(Stored data)
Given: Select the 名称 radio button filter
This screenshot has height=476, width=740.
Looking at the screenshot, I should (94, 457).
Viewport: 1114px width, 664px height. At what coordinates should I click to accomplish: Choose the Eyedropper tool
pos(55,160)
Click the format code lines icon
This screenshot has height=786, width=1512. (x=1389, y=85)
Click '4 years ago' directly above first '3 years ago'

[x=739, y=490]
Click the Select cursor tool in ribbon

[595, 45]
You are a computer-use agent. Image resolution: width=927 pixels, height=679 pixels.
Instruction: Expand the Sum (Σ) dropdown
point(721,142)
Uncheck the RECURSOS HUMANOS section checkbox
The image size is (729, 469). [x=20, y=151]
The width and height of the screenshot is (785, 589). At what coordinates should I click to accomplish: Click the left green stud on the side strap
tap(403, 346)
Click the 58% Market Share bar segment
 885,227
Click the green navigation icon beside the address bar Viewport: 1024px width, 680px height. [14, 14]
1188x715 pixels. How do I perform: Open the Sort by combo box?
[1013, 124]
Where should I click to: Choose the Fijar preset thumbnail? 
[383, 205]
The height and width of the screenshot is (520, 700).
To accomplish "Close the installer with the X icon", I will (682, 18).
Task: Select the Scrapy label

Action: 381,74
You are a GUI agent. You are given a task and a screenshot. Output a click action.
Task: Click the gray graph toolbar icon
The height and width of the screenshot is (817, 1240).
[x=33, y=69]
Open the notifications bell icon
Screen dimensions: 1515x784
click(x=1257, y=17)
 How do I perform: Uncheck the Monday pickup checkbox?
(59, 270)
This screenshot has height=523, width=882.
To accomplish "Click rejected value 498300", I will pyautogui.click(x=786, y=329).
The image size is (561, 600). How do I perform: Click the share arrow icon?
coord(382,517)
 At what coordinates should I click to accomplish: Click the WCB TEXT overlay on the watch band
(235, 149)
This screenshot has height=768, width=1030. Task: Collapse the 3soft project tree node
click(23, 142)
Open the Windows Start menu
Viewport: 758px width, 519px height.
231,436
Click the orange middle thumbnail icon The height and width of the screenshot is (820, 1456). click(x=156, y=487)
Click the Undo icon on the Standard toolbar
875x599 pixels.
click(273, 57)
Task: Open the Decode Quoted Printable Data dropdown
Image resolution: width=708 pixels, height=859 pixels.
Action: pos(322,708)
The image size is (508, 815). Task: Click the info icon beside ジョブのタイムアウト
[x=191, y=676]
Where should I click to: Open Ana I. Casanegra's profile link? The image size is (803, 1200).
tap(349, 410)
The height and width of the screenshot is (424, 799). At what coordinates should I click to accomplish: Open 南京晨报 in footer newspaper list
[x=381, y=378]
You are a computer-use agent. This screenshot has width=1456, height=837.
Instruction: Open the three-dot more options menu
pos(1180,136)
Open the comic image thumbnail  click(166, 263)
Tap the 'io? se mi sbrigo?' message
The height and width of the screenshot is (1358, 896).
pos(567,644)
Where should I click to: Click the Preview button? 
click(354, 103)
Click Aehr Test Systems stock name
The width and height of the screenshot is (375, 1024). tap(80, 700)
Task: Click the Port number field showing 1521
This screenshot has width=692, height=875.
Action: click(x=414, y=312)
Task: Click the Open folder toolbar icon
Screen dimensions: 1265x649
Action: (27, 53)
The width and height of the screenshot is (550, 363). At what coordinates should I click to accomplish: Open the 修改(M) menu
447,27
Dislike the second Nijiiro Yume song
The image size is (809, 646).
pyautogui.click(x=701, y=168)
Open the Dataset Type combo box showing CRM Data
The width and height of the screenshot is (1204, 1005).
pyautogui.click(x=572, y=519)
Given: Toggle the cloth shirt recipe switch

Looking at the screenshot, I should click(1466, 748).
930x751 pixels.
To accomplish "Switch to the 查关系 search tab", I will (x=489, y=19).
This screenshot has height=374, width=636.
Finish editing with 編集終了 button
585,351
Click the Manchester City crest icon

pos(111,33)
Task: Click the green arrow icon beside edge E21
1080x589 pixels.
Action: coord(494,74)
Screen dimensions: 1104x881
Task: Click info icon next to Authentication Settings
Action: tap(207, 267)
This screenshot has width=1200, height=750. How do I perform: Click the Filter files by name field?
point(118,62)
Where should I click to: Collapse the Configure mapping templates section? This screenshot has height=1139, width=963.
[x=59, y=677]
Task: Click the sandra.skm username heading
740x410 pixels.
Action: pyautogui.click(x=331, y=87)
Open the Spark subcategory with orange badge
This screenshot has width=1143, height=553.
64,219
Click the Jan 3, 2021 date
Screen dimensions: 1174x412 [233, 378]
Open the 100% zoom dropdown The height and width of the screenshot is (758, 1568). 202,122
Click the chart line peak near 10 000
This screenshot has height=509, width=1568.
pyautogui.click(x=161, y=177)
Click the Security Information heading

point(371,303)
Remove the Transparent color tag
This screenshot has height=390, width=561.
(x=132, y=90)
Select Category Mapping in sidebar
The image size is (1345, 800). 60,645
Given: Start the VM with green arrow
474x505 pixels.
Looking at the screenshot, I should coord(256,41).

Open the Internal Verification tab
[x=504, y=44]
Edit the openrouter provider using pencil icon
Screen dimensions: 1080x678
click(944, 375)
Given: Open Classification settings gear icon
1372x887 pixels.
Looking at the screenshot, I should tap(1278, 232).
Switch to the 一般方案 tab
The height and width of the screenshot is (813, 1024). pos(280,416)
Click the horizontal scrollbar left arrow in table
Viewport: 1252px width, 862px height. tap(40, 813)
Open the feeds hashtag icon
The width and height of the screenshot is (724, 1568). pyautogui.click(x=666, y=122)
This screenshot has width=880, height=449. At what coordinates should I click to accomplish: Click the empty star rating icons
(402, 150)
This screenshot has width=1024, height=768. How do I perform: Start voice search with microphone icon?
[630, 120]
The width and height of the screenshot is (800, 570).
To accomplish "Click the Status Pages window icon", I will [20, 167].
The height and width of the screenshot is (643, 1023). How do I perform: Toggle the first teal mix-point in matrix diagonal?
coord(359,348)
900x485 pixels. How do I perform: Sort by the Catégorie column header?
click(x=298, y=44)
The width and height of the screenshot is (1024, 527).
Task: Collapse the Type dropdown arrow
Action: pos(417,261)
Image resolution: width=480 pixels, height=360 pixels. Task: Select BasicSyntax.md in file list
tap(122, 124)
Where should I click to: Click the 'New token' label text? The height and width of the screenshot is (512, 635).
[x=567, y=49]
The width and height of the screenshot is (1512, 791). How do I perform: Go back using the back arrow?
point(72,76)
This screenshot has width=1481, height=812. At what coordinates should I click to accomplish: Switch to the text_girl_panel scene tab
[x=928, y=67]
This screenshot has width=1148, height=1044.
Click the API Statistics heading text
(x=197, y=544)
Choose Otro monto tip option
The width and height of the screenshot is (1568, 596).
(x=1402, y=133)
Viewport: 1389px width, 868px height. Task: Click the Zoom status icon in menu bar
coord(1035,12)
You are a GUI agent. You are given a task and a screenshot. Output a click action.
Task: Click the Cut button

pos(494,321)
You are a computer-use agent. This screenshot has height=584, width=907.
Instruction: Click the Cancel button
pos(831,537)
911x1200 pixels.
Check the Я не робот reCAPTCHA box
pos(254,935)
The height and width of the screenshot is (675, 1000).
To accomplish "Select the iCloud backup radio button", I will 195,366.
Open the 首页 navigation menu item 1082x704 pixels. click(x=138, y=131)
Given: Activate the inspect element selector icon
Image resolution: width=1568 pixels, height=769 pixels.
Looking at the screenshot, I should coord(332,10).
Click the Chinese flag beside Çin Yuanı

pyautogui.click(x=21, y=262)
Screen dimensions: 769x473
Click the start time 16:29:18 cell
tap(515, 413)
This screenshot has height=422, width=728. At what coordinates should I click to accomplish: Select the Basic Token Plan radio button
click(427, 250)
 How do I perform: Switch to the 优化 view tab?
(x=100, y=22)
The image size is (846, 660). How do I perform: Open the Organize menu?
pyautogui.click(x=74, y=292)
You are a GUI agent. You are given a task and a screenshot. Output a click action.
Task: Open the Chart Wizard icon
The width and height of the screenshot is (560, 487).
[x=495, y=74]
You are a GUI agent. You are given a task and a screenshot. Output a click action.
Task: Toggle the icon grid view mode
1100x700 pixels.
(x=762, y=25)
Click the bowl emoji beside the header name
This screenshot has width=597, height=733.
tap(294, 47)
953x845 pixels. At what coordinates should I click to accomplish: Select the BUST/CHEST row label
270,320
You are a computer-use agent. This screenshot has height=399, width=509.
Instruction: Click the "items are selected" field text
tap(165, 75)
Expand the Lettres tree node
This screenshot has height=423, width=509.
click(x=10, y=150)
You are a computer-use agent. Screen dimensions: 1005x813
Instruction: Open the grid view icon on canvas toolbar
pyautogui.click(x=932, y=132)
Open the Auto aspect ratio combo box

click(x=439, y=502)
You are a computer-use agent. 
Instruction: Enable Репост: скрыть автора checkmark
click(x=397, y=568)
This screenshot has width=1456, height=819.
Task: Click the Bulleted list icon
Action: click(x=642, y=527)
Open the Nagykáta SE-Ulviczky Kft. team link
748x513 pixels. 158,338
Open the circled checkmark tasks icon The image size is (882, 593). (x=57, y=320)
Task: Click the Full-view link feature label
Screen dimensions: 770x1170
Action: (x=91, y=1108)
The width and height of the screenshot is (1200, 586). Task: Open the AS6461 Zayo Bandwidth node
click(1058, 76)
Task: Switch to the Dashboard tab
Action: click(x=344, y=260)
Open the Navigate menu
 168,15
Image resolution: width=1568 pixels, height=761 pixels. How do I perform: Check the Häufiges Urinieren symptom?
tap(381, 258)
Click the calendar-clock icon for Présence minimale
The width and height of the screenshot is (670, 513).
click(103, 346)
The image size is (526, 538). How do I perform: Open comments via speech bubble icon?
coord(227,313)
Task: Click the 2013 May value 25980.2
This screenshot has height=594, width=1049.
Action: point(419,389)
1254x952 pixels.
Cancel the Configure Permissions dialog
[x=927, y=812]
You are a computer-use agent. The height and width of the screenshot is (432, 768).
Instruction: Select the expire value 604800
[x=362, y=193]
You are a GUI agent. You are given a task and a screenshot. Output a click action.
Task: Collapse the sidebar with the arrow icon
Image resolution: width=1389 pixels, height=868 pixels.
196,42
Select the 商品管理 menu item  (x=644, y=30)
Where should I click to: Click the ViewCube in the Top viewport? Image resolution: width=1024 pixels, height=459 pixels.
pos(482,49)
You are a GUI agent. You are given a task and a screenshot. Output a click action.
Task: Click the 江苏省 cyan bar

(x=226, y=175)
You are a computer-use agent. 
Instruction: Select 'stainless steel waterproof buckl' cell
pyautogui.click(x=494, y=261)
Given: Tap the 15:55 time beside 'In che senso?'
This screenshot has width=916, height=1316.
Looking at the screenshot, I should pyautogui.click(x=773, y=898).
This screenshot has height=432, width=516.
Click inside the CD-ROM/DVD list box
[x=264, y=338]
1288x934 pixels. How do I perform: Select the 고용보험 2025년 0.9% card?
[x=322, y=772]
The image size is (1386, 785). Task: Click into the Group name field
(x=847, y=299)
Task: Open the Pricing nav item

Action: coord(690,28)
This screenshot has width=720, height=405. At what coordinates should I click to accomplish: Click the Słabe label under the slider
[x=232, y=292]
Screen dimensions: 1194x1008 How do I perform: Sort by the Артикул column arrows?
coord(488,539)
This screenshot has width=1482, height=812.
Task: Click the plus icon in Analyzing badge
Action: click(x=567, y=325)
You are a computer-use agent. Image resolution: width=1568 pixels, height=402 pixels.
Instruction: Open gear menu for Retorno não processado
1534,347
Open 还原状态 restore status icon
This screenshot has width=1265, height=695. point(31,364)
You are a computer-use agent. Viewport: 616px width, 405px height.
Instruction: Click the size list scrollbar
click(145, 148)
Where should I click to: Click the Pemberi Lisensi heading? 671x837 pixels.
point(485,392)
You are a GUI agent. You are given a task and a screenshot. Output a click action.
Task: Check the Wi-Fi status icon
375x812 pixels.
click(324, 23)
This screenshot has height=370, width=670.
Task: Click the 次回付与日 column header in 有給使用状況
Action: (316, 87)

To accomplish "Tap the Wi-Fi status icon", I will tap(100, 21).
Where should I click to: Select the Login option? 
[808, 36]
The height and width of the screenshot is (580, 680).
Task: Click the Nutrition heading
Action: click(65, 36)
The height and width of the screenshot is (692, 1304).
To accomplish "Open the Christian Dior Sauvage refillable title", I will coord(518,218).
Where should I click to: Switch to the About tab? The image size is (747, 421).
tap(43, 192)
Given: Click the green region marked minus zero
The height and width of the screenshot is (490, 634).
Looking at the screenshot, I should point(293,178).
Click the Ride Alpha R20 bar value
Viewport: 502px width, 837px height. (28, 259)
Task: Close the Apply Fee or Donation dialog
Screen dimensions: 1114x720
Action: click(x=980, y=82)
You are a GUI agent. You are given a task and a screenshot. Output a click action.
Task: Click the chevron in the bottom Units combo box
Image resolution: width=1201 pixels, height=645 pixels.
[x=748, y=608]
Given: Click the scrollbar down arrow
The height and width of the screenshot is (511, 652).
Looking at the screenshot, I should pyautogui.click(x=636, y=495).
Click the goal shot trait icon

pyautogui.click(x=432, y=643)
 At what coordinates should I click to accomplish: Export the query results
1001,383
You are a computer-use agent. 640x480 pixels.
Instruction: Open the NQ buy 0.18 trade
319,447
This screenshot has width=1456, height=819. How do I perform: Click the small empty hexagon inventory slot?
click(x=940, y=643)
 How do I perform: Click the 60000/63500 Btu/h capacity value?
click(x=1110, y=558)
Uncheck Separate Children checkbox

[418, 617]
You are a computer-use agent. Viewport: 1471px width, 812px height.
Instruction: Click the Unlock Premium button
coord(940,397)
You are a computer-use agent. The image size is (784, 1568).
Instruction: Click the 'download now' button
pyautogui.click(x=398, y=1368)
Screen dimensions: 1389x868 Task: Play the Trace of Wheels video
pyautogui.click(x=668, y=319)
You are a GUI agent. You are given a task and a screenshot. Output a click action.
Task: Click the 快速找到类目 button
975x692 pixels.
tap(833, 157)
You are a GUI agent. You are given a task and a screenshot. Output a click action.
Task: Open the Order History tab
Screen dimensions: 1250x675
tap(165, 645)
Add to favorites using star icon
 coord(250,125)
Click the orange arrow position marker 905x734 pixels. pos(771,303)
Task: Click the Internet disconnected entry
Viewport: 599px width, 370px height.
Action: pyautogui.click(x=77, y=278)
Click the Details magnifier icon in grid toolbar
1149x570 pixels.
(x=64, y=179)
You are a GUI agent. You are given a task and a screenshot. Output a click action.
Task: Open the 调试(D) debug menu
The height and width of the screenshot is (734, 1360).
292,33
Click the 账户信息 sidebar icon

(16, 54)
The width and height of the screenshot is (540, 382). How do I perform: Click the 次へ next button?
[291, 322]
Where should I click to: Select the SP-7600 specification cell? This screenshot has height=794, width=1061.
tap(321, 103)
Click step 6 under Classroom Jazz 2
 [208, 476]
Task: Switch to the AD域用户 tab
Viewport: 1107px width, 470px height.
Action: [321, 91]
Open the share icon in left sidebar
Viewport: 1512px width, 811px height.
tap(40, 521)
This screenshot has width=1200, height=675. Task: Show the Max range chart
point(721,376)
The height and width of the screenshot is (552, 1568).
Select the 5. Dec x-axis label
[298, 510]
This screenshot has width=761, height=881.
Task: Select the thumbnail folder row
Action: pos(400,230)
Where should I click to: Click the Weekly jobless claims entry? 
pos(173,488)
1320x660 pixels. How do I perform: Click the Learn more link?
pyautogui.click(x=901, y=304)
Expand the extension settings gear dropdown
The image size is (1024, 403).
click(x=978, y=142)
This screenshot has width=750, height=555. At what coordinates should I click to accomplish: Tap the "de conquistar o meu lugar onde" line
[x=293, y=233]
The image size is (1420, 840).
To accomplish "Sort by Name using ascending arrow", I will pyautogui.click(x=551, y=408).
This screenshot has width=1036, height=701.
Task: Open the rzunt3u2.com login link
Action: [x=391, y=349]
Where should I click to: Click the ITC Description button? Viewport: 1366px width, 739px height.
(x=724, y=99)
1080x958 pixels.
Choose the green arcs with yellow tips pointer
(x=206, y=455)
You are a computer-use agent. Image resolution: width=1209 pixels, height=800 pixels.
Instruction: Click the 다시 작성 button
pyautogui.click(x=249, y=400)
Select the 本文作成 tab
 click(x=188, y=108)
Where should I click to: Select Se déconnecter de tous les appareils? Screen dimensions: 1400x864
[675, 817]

Task goal:
In the records, locate each line holding the string "navigation" and copy it.

Answer to this task:
Click the green navigation icon beside the address bar Viewport: 1024px width, 680px height. [14, 14]
Open the 首页 navigation menu item 1082x704 pixels. click(x=138, y=131)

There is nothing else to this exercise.